▶ **What the exercise asks**
Please translate this sentence from the imaging FAQ below into Spanish: "MRI does not use ionizing radiation (x-rays)."

▶ **Reading text**

-----

Frequently Asked Questions
What is an MRI?
Magnetic resonance imaging (MRI) is a noninvasive medical test that helps physicians diagnose and treat medical conditions.
MRI uses a powerful magnetic field, radio frequency pulses and a computer to produce detailed pictures of organs, soft tissues, bone and virtually all other internal body structures. The images can then be examined on a computer monitor, transmitted electronically, printed or copied to a CD. MRI does not use ionizing radiation (x-rays). Detailed MR images allow physicians to evaluate various parts of the body and determine the presence of certain diseases.
What is a CT?
CT scanning - sometimes called CAT scanning - is a noninvasive medical test that helps physicians diagnose and treat medical conditions. CT scanning combines special x-ray equipment with sophisticated computers to produce multiple images or pictures of the inside of the body. These cross-sectional images of the area being studied can then be examined on a computer monitor, printed or transferred to a CD.
CT scans of internal organs, bones, soft tissue and blood vessels provide greater clarity and reveal more details than regular x-ray exams. Using specialized equipment and expertise to create and interpret CT scans of the body, radiologists can more easily diagnose problems such as cancers, cardiovascular disease, infectious disease, appendicitis, trauma and musculoskeletal disorders.
How do I prepare for my MRI?
Unless you are told otherwise, you may follow your regular daily routine and take food and medications as usual. You may be asked to wear a gown during the exam or you may be allowed to wear your own clothing if it is loose-fitting and has no metal fasteners.

-----

Stored data

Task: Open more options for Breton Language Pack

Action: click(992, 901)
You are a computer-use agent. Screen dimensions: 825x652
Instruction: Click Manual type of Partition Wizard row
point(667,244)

-----

▶ **Answer for the task**
La resonancia magnética no utiliza radiación ionizante (rayos X).